- TO DO -
1. Reproduce from the Cape Town passage below the part that opens with the words containing "Like townships all" and closes with "ourselves) are white.".
2. Answer these questions using the Cape Town passage below.
(a) In what two colors are some of the Nyanga shacks painted?
(b) What share of Nyanga's population is white?
(c) What material did the boys use to make necklaces at the neighborhood playgroup?

- SELECTED PASSAGE -
The following morning, we donated all our puffy snowsuits and winter boots to friends, and left for the airport. Bye-bye snow. Bye-bye familiar.
“And welcome to sunny South Africa!” The captain’s voice rustled over the speakers as flight attendants whipped open the blinds. “It’s another hot one here in Cape Town. I trust you’re all headed straight for the beach.”
Cape Town, known as South Africa’s Mother City, offers a stunning welcome. Mountains rise from the city center — Table Mountain, Devil’s Peak, the Twelve Apostles — and form a jagged ridge that winds down to the very tip of the continent. On one side of the peninsula, the Indian Ocean shelters penguins and carries platoons of body-boarders into shore. Around the other side, a rough Atlantic pounds the beaches at Clifton and Camp’s Bay, and glistens under hillside mansions. One can’t fail to be impressed.
But Cape Town, and South Africa in general, is a place of bracing contrasts. Glorious landscape, tortured history. Fabulous wealth, abject poverty. And these extremes confront you within minutes of leaving the airport, for in order to follow our pilot’s advice and “head straight for the beach,” you must first pass the township of Nyanga. Zooming by on the highway, you’ll see thousands of shacks made of corrugated iron, wood slats, plastic sheeting and cement blocks. Some stand straight and sprightly in coats of yellow or aqua paint. Others sag, list into neighboring shacks, fade into rust and scrap.
Like townships all over the country, Nygana was created to house non-whites, many of whom were evicted from city centers during apartheid. Segregationist laws ended in 1994, but South Africa remains one of the most unequal societies in the world. In Cape Town especially, such inequality tends to follow racial lines and neighborhood boundaries. For example, Nyanga’s population is less than one percent white. In our neighborhood of four-bedroom homes and two-car garages, over ninety percent of residents (including ourselves) are white.
I learned these details gradually, picked up facts and numbers over months of living in South Africa. But the discomfort, the visceral wrongness of such disparity, I knew immediately. Never had I felt so self-conscious — of my color, my class, my means, and my choices. Even mundane activities like shopping or play dates seemed extraordinary, charged with political overtones. In my first few trips to the grocery store, I met a mother and daughter who pleaded for food. I met a lone child who asked for bread. And three different men helped me back out of the parking lot in hopes of a bit of spare change. In that same week, I brought my boys to a neighborhood playgroup. There they made paint stamps with fresh potatoes, necklaces with raw pasta, and I paid the equivalent of two dollars for a latte.
I tried to make sense of such dissonance. I reevaluated my values as a mother, reset priorities for my career, and revised my view that quality of life in North America is unexceptional. In other words, I tried to assimilate, to find my place, and my children’s place, in this foreign culture.
*
“We’ve lived in this house for a thousand days!” Thomas announced one afternoon. He was restless, but accurate. We’ve lived in Cape Town for half of his life, two-thirds of Alex and Jon’s life. And I am still outraged, still shocked by the injustice I see around me. I still wrestle with my place here — with what I can or should do — and with my voice, what I can or should say about a country that is not mine, and about problems I might witness, but if the going gets rough, might also choose to leave behind.
To assimilate: to become similar. In a place as diverse and complex as South Africa, assimilation has little to do with blending in, and nothing to do with complacency. It means doing what needs to be done because and in spite of the challenges facing the country. I’ve had to shift from a state of incredulity and guilt to doing what all mothers do: get on with it.

- DATA EXCERPT -

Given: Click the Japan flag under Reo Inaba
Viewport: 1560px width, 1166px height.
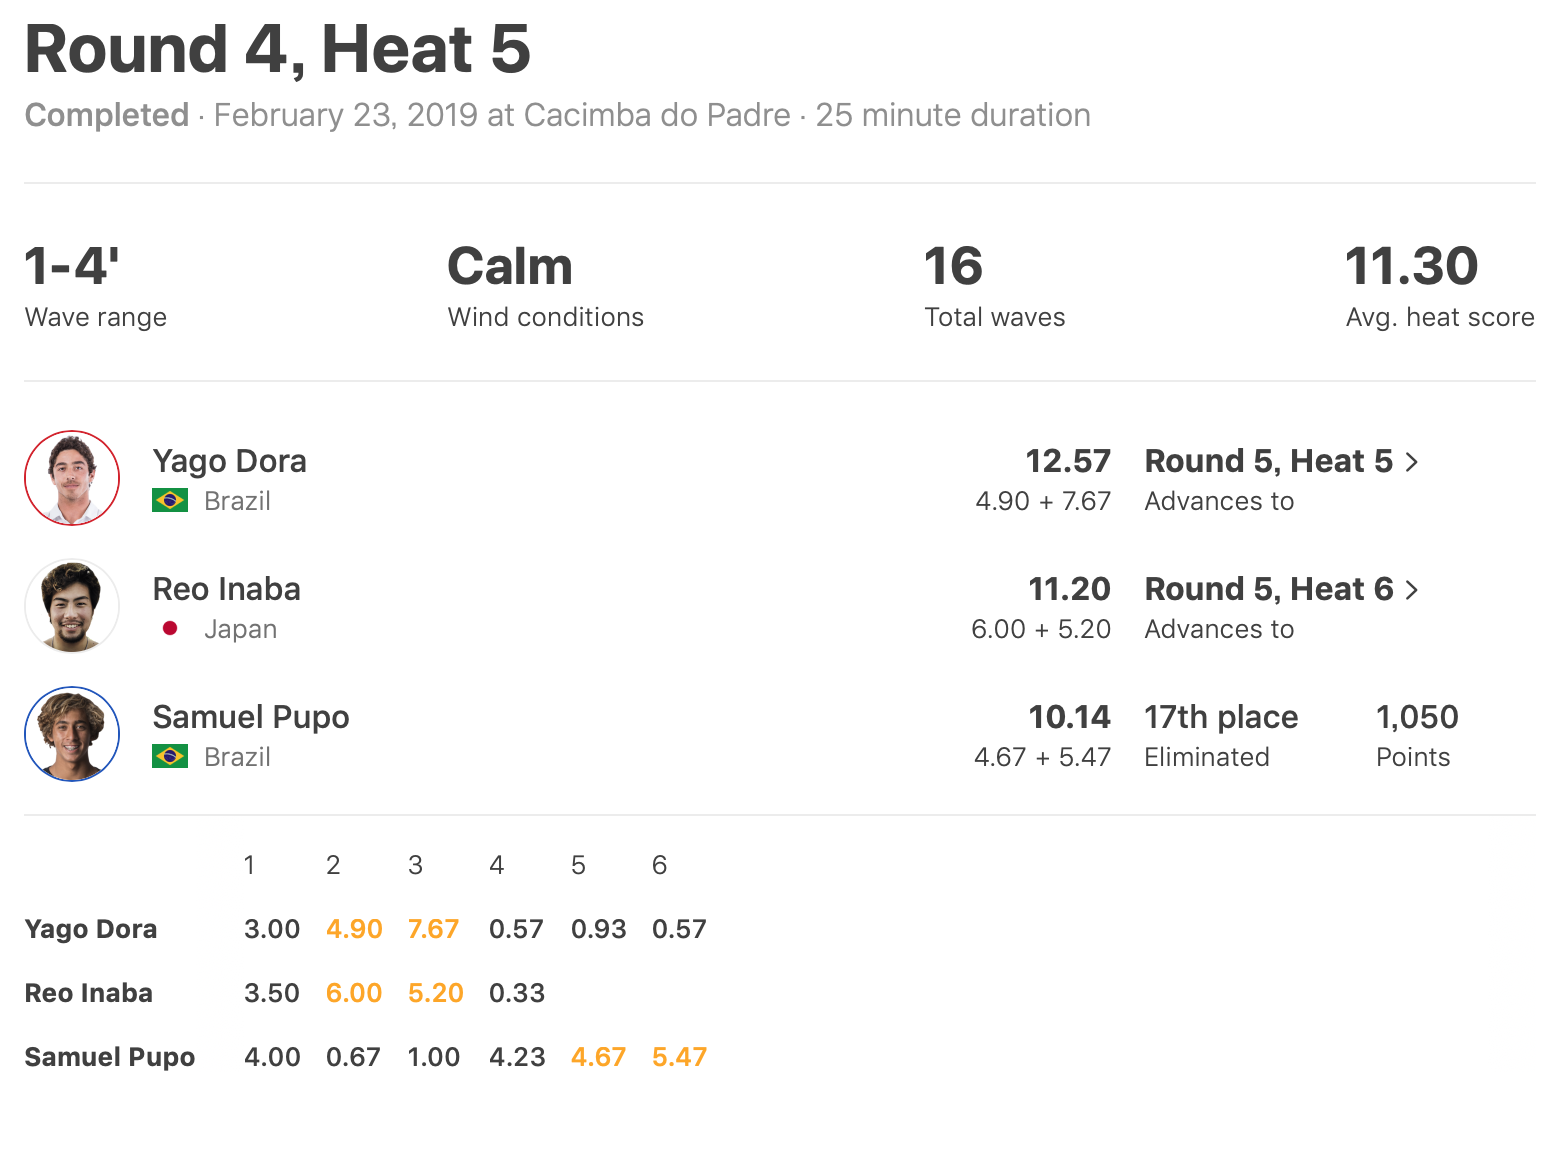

- EXPECTED RESPONSES -
1.
Like townships all over the country, Nygana was created to house non-whites, many of whom were evicted from city centers during apartheid. Segregationist laws ended in 1994, but South Africa remains one of the most unequal societies in the world. In Cape Town especially, such inequality tends to follow racial lines and neighborhood boundaries. For example, Nyanga’s population is less than one percent white. In our neighborhood of four-bedroom homes and two-car garages, over ninety percent of residents (including ourselves) are white.

2.
(a) Yellow or aqua.
(b) Less than one percent.
(c) Raw pasta.